Ortega, et al. v. U.S. Customs and Border Protection, No. 1:21-cv-11250-FDS (D. Mass, filed Aug. 2, 2021)

On August 2, 2021, the Boston College Civil Rights Clinic and Lawyers for Civil Rights filed a lawsuit against U.S. Customs and Border Protection (CBP) on behalf of Neisa Ortega and her 14-year-old daughter. On multiple occasions over the course of a year, Ms. Ortega and her daughter were separated for hours without explanation and Ms. Ortega subjected to repeated invasive body searches and sexual violations at the hands of CBP officers while travelling through Logan Airport in Boston.

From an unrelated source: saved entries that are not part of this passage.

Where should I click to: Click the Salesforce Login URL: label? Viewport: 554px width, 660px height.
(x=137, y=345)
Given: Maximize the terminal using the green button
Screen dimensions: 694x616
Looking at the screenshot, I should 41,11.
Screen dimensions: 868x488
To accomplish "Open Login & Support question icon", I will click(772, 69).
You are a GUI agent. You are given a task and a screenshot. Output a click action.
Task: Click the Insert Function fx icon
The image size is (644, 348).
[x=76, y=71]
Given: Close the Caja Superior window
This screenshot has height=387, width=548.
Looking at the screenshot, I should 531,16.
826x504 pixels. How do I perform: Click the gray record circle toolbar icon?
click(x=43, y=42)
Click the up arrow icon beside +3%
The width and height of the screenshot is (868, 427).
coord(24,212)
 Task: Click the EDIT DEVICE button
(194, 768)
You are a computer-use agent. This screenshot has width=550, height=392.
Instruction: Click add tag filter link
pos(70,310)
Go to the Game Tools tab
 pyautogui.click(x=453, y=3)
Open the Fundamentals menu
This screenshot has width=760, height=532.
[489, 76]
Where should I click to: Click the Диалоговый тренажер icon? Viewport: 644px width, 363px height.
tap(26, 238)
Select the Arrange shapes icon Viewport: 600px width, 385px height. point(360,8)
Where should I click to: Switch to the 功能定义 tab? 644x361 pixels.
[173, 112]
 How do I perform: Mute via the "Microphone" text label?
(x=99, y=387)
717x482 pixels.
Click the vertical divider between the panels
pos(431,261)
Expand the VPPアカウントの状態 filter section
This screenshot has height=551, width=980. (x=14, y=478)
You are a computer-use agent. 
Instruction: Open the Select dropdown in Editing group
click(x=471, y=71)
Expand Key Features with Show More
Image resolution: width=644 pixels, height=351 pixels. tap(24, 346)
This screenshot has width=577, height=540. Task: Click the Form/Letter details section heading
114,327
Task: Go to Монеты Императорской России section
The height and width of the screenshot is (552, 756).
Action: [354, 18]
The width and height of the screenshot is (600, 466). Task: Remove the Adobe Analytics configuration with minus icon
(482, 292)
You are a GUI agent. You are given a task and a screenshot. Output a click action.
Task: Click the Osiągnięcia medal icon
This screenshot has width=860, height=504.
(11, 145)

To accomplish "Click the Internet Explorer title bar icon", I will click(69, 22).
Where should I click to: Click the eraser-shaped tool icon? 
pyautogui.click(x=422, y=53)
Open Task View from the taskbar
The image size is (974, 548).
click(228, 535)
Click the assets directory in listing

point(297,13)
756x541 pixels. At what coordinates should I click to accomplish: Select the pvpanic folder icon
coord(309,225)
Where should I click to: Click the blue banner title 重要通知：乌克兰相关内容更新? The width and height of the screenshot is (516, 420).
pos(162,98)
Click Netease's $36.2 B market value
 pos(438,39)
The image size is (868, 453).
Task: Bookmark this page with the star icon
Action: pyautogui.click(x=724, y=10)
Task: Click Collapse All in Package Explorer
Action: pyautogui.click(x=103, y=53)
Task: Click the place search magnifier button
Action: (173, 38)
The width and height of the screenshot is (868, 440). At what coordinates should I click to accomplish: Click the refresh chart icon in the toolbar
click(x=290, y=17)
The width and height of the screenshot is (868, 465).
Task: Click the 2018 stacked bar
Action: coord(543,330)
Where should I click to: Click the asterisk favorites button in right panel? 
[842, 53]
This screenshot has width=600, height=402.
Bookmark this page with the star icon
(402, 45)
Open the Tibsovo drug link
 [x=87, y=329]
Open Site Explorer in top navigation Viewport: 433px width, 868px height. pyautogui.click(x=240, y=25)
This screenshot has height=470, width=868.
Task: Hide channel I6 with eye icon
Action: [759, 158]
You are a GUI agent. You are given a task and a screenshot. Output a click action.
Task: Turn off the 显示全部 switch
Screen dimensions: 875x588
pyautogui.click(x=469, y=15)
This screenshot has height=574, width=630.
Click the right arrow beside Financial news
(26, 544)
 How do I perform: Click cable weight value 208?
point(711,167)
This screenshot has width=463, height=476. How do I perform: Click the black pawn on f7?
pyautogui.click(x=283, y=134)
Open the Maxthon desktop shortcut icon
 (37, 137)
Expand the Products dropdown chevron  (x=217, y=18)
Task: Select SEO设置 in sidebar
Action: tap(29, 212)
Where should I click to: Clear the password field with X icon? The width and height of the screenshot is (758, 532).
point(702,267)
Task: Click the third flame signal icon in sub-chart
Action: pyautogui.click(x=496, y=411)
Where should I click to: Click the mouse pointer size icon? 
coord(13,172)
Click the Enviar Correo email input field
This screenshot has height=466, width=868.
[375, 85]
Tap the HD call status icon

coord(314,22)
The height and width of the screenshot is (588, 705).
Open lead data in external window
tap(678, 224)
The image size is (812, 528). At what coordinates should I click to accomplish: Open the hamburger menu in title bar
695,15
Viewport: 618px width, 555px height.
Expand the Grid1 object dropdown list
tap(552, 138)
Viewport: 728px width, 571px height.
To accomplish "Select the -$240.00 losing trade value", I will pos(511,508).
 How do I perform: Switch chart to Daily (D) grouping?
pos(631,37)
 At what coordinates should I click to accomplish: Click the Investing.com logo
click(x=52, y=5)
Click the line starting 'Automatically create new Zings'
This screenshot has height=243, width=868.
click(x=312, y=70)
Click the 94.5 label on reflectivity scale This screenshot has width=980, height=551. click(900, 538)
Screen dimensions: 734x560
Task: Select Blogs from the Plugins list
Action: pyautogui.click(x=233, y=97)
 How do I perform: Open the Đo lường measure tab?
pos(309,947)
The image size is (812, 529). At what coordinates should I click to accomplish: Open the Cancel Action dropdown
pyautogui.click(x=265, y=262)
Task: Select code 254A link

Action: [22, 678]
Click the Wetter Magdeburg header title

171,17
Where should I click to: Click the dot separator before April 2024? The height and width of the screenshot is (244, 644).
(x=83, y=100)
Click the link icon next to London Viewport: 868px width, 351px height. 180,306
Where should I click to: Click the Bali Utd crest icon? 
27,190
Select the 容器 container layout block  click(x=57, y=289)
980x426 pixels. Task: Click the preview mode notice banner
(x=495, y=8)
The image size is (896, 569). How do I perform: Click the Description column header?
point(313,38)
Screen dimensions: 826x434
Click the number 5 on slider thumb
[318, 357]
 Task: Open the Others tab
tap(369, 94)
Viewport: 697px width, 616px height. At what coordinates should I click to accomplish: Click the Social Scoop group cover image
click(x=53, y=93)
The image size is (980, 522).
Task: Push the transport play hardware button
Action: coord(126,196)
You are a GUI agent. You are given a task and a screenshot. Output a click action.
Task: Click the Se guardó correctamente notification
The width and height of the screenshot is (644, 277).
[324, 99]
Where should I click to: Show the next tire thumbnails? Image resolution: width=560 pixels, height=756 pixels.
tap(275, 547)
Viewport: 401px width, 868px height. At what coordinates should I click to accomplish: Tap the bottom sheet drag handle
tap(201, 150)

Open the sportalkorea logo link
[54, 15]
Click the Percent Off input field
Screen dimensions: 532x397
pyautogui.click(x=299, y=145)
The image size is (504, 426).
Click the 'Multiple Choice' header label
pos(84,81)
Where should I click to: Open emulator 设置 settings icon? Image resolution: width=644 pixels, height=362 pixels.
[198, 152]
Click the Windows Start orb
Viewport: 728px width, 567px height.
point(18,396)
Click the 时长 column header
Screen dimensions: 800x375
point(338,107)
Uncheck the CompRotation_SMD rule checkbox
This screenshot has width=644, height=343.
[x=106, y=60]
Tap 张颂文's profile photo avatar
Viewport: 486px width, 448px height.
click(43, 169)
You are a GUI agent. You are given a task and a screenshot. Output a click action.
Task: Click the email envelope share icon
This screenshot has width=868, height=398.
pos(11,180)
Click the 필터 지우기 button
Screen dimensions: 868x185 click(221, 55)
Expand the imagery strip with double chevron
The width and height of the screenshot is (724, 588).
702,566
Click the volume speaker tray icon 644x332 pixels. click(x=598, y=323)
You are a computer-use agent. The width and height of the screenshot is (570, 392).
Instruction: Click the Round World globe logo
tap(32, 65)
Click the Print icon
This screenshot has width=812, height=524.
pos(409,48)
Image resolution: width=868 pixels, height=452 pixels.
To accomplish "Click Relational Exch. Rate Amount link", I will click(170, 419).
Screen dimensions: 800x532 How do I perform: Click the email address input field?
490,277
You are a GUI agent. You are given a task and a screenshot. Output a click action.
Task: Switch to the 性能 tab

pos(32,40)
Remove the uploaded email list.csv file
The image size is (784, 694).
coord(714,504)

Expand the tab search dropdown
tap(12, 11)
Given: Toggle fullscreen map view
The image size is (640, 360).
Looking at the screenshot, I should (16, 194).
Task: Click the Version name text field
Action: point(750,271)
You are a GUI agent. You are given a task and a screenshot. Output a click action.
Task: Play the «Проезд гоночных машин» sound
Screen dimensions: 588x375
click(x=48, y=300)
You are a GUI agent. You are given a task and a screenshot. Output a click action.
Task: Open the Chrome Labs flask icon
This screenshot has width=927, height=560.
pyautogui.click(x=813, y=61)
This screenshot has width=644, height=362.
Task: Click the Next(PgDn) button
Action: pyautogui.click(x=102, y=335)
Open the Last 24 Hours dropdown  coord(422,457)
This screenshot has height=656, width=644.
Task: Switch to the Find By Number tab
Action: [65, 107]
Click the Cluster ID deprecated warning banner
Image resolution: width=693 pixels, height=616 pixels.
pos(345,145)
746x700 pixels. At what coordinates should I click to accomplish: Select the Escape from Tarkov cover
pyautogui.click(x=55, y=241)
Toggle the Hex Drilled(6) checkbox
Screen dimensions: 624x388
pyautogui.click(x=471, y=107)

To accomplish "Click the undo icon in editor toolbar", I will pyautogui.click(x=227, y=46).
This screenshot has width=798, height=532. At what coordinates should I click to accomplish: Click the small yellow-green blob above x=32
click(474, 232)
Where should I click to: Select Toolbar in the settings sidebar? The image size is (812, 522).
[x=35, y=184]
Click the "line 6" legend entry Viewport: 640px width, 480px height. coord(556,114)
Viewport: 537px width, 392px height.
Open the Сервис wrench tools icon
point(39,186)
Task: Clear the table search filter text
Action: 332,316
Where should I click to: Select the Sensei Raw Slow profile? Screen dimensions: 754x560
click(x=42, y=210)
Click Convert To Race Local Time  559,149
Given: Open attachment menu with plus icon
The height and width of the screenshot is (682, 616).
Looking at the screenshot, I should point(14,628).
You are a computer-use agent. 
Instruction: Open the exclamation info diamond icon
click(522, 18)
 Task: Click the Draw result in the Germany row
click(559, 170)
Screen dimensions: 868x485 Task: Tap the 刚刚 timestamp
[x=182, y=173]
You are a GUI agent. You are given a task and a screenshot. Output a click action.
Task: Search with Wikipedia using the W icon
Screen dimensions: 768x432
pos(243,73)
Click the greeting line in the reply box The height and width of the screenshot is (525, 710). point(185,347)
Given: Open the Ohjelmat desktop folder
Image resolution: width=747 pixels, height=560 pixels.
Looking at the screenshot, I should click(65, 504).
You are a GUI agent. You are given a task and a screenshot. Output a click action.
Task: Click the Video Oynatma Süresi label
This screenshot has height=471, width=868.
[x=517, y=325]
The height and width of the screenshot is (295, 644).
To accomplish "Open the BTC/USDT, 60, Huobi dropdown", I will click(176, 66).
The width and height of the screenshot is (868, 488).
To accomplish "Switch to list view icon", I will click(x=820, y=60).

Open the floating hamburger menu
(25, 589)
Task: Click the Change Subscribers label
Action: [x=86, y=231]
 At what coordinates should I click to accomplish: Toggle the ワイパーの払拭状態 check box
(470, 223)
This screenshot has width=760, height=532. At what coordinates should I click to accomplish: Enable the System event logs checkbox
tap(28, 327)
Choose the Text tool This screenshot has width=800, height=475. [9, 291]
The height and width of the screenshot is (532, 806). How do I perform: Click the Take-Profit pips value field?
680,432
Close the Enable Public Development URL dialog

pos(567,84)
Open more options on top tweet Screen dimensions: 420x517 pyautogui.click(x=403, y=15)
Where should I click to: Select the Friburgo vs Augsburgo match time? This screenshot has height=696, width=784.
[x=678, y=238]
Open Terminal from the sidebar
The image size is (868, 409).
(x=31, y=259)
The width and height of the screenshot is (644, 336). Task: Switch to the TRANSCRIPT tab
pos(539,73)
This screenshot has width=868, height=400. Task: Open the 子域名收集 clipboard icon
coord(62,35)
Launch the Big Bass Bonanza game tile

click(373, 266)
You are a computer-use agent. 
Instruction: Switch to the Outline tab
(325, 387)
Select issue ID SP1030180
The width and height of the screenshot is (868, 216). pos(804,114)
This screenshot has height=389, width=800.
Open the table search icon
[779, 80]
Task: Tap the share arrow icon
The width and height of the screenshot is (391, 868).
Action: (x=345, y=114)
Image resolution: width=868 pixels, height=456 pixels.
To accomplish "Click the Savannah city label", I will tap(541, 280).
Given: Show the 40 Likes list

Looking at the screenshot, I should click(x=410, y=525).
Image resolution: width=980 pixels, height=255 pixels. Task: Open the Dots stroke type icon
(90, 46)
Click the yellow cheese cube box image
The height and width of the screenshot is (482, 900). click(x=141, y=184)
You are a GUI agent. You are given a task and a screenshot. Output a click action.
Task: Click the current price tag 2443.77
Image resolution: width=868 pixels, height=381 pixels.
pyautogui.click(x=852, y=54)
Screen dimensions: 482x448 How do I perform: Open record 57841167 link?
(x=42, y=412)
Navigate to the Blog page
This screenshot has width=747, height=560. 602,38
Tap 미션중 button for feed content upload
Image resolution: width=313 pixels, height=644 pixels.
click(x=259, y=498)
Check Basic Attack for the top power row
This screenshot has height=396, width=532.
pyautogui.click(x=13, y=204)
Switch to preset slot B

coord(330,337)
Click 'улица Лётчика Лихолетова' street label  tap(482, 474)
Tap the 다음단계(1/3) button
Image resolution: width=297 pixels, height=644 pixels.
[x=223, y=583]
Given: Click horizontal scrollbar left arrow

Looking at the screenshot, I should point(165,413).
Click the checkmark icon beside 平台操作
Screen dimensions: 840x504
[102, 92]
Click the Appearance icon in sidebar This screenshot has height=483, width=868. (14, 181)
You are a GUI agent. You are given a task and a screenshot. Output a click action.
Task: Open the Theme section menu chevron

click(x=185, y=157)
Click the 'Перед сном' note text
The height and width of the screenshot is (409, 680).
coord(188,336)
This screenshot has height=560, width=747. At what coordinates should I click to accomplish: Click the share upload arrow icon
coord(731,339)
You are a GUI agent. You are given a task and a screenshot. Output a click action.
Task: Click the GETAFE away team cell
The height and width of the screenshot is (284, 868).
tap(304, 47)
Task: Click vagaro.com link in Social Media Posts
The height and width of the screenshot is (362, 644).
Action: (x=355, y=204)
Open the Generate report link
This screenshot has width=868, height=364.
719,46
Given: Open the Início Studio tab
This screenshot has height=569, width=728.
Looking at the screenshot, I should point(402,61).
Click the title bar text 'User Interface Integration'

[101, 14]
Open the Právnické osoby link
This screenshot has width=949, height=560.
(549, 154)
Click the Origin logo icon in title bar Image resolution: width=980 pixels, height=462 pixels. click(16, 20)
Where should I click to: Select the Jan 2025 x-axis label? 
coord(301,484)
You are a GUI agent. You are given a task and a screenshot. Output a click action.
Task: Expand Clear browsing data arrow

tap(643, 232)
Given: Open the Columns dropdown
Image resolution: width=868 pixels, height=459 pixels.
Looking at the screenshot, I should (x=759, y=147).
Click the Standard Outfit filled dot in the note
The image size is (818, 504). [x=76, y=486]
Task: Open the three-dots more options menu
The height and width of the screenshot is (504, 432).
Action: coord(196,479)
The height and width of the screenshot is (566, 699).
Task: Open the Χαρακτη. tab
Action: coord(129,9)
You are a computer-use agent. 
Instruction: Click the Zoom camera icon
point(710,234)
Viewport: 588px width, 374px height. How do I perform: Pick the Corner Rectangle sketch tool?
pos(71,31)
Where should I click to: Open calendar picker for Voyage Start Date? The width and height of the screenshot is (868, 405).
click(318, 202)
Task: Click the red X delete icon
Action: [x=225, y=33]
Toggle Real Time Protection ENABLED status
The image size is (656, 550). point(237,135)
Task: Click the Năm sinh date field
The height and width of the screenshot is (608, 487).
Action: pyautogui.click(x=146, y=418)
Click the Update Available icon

The complaint alleges that CBP subjected Ms. Ortega to illegal and unconstitutional treatment upon her returns from family visits to the Dominican Republic. Beginning in April 2019, CBP officers assaulted, degraded, and humiliated Ms. Ortega on three separate occasions through invasive body cavity searches that contravened CBP’s internal guidelines prohibiting officers from conducting vaginal cavity searches. During these body cavity searches, CBP officers separated Ms. Ortega from her daughter for hours, during which time neither was given information as to the other’s whereabouts. Ms. Ortega and her daughter have been traumatized by their separation from each other, and Ms. Ortega still lives with the trauma of being physically abused and sexually violated. 

On November 5, 2020, Ms. Ortega filed a complaint with the Department of Homeland Security’s Office for Civil Rights and Civil Liberties (CRCL); CRCL summarily closed the complaint on March 30, 2021. On January 19, 2021, Ms. Ortega filed an administrative claim with CBP on behalf of herself and her daughter under the Federal Tort Claims Act (FTCA); CBP likewise denied the claim in full on June 17, 2021. Having exhausted administrative remedies under the FTCA, Ms. Ortega filed this lawsuit claiming Fourth and Fifth Amendment violations and seeking injunctive and declaratory relief, as well as compensatory relief pursuant to Bivens v. Six Unknown Agents, 403 U.S. 388 (1971) and the FTCA.

Documents:

Counsel: Boston College Civil Rights Clinic; Lawyers for Civil Rights

Contact: Arielle Sharma, Lawyers for Civil Rights | asharma@lawyersforcivilrights.org; Reena Parikh, Boston College Civil Rights Clinic | reena.parikh@bc.edu


Merchant v. Mayorkas (formerly Alasaad v. Nielsen)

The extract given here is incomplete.